乳幼児健診とは、正式には乳幼児健康診査(にゅうようじけんこうしんさ)と言い、母子保健法(昭和40年8月18日法律第141号)第12条及び第13条の規定によって住民票をおいている市町村が乳幼児に対して行う健康診査となります。略して、乳幼児健康診断、乳幼児健診と呼ばれています。

 

赤ちゃんの健康状態を確認することを目的としており、赤ちゃんの発育、栄養状態、先天的な病気を含めた健康状態を見逃さないために実施されます。具体的には、発育・栄養状態の確認、先天的な病気の有り無し・早期発見、予防接種の時期や種類の確認などの必要な項目を定期的にチェックします。早い時期に病気や異常が発見できれば治療もしやすく、将来的に問題になることも少ないために行われています。

 

また、赤ちゃんの健康状態を確認できるのはもちろんのこと、母親が普段気になっていることや心配なことなどを小児科医や保健師に気軽に相談できる場でもあります。昔に比べ近隣との関係が薄れがちになり、育児をサポートしてくれる人が身近に少なくなっている現在では定期的に行われる乳児健診は、母親の不安な気持ちを取り除き、精神的な支えともなってくれる貴重な時間ともなっています。

・乳幼児健診の時期

乳幼児健診は3歳までに7回あります。
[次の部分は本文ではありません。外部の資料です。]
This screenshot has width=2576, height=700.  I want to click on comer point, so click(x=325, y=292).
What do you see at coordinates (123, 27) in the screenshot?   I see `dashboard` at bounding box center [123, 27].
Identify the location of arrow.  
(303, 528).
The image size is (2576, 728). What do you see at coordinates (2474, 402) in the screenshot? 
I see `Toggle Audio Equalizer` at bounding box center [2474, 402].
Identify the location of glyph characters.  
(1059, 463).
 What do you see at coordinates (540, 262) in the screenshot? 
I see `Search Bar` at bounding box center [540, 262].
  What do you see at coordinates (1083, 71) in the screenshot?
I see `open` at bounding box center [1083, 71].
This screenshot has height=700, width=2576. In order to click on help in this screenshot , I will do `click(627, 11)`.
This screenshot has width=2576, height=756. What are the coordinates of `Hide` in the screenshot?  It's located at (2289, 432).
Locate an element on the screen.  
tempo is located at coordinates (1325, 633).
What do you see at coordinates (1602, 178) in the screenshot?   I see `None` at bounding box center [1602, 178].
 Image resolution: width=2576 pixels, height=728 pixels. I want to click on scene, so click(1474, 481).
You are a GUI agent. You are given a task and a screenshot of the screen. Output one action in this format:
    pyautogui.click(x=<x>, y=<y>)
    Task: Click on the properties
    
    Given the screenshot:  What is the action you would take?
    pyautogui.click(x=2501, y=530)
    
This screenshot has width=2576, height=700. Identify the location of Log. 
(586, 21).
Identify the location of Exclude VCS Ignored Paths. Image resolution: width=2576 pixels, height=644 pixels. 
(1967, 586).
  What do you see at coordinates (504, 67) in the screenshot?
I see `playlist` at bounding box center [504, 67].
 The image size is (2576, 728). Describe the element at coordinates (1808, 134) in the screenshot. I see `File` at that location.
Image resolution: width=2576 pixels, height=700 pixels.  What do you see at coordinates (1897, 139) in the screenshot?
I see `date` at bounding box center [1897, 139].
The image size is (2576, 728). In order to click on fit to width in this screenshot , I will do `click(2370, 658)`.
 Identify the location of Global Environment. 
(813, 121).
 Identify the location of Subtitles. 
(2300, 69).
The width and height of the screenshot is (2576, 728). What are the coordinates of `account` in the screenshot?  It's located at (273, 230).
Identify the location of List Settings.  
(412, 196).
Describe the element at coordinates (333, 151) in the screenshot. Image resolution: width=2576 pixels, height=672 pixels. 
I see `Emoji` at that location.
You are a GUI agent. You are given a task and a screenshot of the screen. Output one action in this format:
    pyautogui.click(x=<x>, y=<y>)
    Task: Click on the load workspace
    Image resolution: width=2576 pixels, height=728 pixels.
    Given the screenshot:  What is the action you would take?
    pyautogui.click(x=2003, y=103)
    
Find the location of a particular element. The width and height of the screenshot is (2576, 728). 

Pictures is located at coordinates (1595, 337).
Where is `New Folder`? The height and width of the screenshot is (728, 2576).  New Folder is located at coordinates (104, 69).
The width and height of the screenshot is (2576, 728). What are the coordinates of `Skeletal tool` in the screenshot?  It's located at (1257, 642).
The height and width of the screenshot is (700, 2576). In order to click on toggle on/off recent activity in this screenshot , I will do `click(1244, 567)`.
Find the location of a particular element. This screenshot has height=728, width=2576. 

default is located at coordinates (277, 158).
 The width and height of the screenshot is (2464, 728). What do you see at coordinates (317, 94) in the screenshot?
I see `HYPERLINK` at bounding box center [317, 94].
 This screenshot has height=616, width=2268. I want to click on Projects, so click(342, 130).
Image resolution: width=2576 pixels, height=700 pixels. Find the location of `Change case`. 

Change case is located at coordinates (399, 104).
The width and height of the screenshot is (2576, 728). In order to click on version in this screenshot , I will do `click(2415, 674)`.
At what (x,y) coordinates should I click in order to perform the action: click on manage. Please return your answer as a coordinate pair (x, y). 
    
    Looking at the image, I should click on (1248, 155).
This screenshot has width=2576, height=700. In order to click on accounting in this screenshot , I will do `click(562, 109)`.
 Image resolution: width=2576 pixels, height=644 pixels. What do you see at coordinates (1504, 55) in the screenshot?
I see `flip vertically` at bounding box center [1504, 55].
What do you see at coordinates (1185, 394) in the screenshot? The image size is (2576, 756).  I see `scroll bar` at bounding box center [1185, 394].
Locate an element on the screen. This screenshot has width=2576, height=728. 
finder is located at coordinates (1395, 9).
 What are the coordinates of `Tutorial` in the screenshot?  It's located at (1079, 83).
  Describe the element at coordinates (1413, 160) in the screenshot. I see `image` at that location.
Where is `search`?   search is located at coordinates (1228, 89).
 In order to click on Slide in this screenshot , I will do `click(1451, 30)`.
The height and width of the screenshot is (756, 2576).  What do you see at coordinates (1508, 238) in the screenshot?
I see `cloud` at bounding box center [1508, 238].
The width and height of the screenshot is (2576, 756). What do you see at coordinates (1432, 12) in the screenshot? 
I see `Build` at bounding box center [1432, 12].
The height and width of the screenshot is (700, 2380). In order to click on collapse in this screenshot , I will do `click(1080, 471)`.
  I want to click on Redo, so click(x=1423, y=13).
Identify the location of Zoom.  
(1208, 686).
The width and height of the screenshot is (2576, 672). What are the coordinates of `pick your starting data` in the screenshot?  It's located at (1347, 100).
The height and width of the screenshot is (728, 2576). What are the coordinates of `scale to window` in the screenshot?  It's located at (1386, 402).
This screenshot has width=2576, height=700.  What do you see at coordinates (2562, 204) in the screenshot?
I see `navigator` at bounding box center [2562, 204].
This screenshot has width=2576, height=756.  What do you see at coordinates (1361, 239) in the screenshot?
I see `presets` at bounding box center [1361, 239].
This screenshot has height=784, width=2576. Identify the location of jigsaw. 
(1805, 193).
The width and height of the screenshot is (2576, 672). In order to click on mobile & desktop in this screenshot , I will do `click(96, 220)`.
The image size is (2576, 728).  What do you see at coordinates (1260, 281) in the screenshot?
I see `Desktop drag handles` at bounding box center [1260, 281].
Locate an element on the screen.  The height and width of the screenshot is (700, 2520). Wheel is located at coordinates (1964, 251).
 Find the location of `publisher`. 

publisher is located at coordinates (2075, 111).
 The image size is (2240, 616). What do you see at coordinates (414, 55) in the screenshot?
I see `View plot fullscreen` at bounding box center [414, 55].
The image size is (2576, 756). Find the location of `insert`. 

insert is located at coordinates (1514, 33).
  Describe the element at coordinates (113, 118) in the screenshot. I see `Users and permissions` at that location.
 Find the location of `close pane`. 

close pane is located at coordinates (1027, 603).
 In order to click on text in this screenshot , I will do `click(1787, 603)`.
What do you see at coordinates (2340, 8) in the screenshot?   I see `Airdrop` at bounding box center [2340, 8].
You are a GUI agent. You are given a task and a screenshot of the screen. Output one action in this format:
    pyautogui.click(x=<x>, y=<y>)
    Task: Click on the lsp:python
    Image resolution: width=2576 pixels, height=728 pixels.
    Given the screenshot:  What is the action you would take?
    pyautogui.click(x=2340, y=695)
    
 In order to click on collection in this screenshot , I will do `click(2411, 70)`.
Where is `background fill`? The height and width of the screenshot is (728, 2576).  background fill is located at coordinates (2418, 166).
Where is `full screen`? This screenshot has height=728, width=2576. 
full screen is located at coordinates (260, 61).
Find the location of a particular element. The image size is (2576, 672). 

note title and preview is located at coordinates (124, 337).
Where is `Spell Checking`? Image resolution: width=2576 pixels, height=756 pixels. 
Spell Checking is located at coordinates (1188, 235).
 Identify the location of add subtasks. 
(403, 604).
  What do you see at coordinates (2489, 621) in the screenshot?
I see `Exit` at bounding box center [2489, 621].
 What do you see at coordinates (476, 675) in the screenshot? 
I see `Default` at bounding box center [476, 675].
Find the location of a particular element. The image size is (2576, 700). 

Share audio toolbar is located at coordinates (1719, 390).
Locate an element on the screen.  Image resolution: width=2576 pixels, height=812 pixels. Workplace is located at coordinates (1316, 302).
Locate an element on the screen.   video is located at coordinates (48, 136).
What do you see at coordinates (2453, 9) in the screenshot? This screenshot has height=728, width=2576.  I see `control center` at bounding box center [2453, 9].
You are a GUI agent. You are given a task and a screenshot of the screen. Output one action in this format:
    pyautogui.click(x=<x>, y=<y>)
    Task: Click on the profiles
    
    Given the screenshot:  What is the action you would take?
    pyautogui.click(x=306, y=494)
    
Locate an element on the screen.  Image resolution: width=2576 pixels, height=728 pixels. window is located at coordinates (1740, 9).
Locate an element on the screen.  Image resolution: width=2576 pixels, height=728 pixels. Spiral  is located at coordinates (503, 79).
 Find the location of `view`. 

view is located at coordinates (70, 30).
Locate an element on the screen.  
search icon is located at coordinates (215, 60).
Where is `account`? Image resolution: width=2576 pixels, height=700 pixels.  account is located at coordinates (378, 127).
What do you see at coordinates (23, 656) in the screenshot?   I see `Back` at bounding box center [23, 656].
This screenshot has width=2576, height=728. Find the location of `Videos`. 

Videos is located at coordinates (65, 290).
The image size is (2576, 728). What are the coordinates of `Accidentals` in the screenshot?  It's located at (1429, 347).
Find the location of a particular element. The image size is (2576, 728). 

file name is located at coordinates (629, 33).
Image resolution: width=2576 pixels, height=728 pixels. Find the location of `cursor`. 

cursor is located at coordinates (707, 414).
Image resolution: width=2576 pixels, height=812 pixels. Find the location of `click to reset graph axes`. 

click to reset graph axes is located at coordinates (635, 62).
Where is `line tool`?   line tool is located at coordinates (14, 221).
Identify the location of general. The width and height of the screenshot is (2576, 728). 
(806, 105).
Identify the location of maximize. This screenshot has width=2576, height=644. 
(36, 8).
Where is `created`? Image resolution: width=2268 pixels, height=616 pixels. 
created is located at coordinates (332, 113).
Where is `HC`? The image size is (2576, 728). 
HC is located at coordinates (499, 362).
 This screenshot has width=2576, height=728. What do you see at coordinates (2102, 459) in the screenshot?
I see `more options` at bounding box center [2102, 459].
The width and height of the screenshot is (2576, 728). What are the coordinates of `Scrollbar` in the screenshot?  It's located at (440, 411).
そのうち5回は1歳を迎えるまでに集中しており、おおむね3ヶ月に1回毎になります。行政で義務付けられているのは3~4ヶ月、1歳6ヶ月、3歳健診の3つになります。この行政で義務付けられている健診については、その時期の前頃になるとお知らせの封書が自宅に届くようになっています。その案内をその他(1ヶ月健診、6-7ヶ月健診、9-10ヶ月健診)は任意になっており、有料と無料の場合があります。

・乳幼児健診の費用

乳幼児健診をする場合、病院の窓口で母子手帳と一緒にもらった「乳幼児健康診査受診票」を利用すれば乳幼児健診のときに無料となります。ただし、各自治体によってもらえる枚数は異なります。(1歳未満の健診でしか利用できません。)任意のケースの費用は、行政や産院、内容によって異なってきますが、およそ2,000円~4,000円くらいになっています。

・乳幼児健診の実施方法

「集団健診」と「個別健診」とがあります。集団健診とは、保健所・保健センター・健康福祉センターなどで、同月年齢になる乳幼児を集め、集団で健診を行います。対象者には、市町村から決められた日時が通知される仕組みになっています。 集団健診は、医師だけではなく、保健婦・栄養士・臨床心理士・歯科医師などが一緒に行うため、健診が総合的に行えるというメリットがあります。個人健診とは、それぞれで市町村が健診を委託した医療機関に受診日時を予約して受診する方法です。 日時は一般的に、自分の設定された候補日時のなかから、選べるようになっています。